2. While the Current System Alerts focuses on current problems, the History of Events section provides a snapshot of problem situations in the past. By default, the bar chart in this section indicates the number and type (i.e., priority) of problems that affected VM operations during the last 24 hours. To know what these issues were, click on a particular bar in the bar chart. The page that appears next provides elaborate details of the problems of that priority.
3. Click on the Back to Dashboard link at the right, top corner of that page to return to the dashboard.
4. Once back in the dashboard, shift your focus to Current System Status section within. The pie chart in this section helps you quickly determine how healthy the guest operating system currently is. The slices in this pie chart typically indicate the percentage of measures that are currently in various states (normal/unknown/major/minor/critical).
5. Next to the pie chart, you will find a series of dial charts indicating how well the VM is currently utilizing the CPU and disk space resources allocated to it. Abnormal resource usage by a VM can be instantly detected using these dial charts.
6. To know the current configuration of the VM, refer to the System Configuration section (not shown in Figure 2). This section will appear only if the eG license enables the Configuration Management module. If not, then a Current Layerwise Health section (shown in Figure 2) will appear instead. This section displays a bar chart that indicates the percentage of system-related measures mapped to the Inside View of VMs layer that are in various states currently; this indicates how problem-prone the VM currently is.
7. To be promptly alerted to any change in the state of critical system-related parameters, refer to the Key Performance Indicators section. This section displays a pre-configured list of key resource usage metrics that govern the overall health of the VM. For every measure, the current value reported by that measure and the measure state will be available. Clicking on a measure name here will take you to Figure 3 that reveals the problem layer and test that reports the measure.
  
  Figure 3 : The layer model page that appears upon clicking on a key performance indicator
8. Below the Key Performance Indicators section, the dashboard provides a variety of measure graphs and top-n bar charts that facilitate effective analysis of both past and current performance (see Figure 4).
  
  Figure 4 : Measure graphs and Top-N bar charts in the Overview dashboard
9. The graphs section begins with a series of measure graphs that reveal the time-of-day variations in the virtual resource usage during the last 1 hour (by default).

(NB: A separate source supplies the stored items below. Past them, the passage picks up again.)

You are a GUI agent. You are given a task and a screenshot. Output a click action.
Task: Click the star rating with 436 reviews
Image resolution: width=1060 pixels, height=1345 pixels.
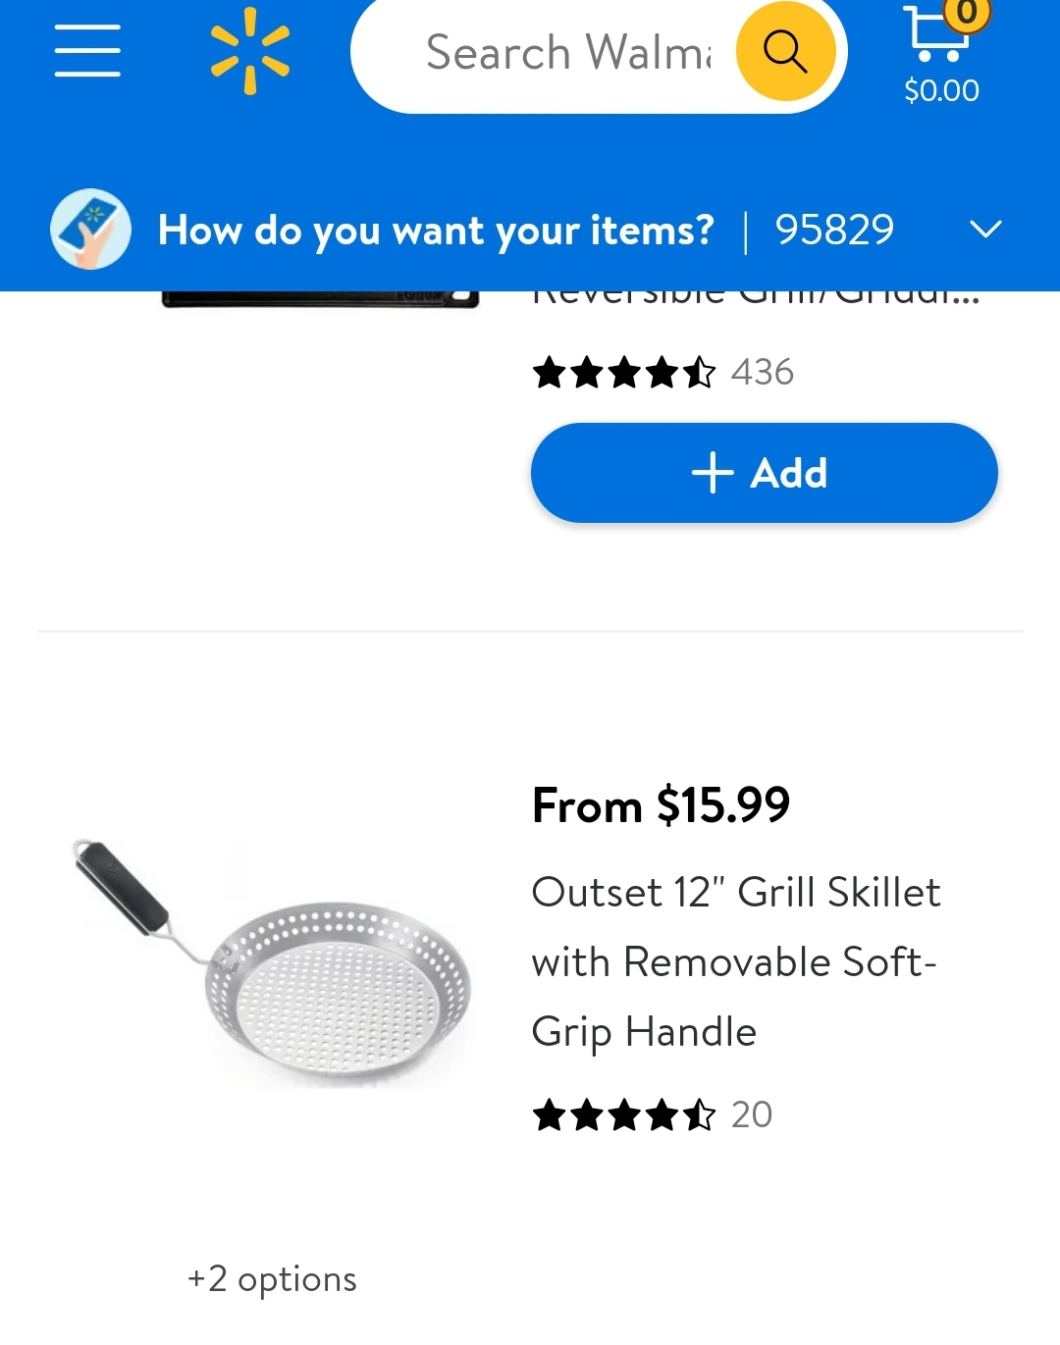point(623,373)
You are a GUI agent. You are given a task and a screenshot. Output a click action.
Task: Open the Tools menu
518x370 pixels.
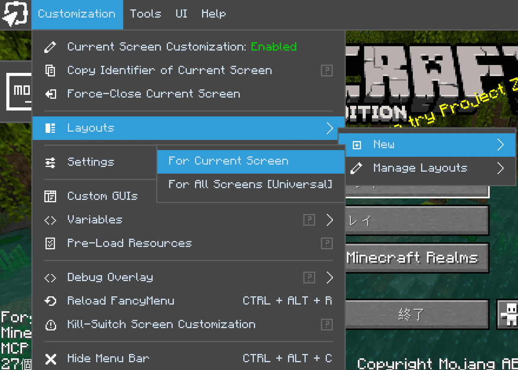[145, 14]
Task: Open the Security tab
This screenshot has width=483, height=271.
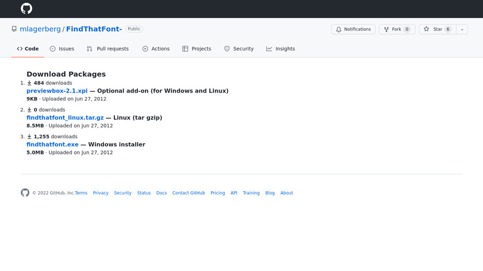Action: click(x=239, y=49)
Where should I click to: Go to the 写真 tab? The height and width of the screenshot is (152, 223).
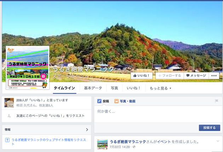(x=114, y=88)
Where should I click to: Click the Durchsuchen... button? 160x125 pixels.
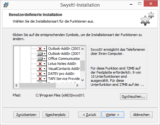[x=134, y=96]
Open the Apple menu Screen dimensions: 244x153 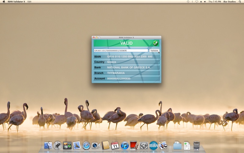4,2
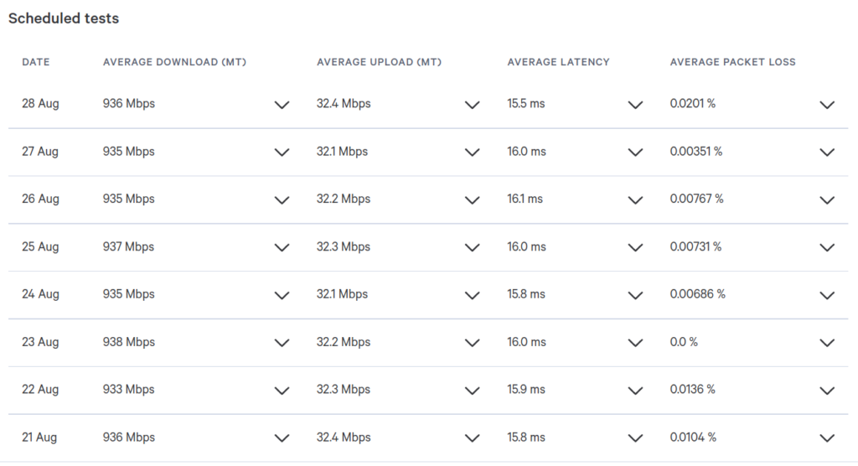The height and width of the screenshot is (466, 858).
Task: Expand the 22 Aug average upload chevron
Action: (x=473, y=391)
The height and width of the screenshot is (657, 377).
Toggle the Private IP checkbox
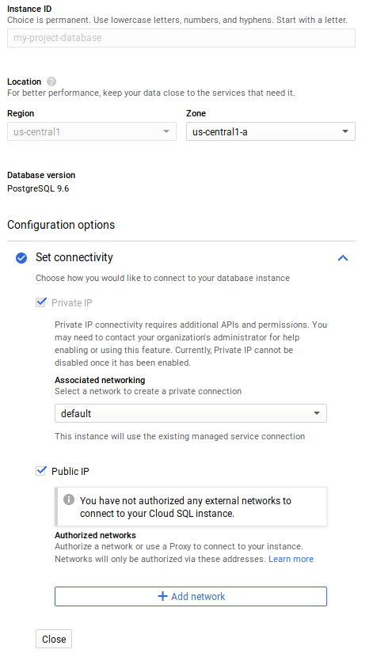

In the event of excessive resource usage by the VM, these graphs will help you determine whether the increase in resource consumption happened suddenly or over time. This way, you can accurately figure out when a resource contention actually originated, and then investigate further as to what caused it. Some of these measure graphs may be plotted for multiple descriptors, and may hence appear cluttered. To view these graphs clearly and to analyze their performance implications better, click on the icon in the corresponding graph and enlarge it. In the enlarged mode (see Figure 5), you can even change the Timeline of the graph, so as understand how performance has varied over a longer period of time.
  
  Figure 5 : An enlarged measure graph in the Overview Dashboard
10. After the measure graphs, top-n bar charts are available in the dashboard (see Figure 4). Each of these bar charts reveal the most CPU-intensive, memory-intensive, and I/O-intensive processes that are currently executing on the VM, thus taking you a step closer to the root-cause of any resource contention that might have occurred currently on the VM. Sometimes, you might want to investigate issues with resource usage that might have occurred in the past, in an effort to zero-in on the process(es) that caused the issue. To achieve this, you need to alter the timeline of the bar charts. For this purpose, click on the required bar chart to enlarge it. Figure 6 will then appear. The enlarged bar chart allows you to change the Timeline, so that you can easily view the top resource-intensive processes that executed on the VM during the specified time period, and instantly detect root-cause.
  
  Figure 6 : An enlarged top-n bar chart
CPU

While the Overview subsystem provides you with quick insights into the overall resource usage situation on the VM, to know how the individual resources are utilized, you would have to select the corresponding option from the Subsystem list. Select CPU as the Subsystem if you want to focus only on the current and historical CPU usage of the VM, and promptly detect potential CPU bottlenecks. Upon selecting this option, Figure 7 will appear.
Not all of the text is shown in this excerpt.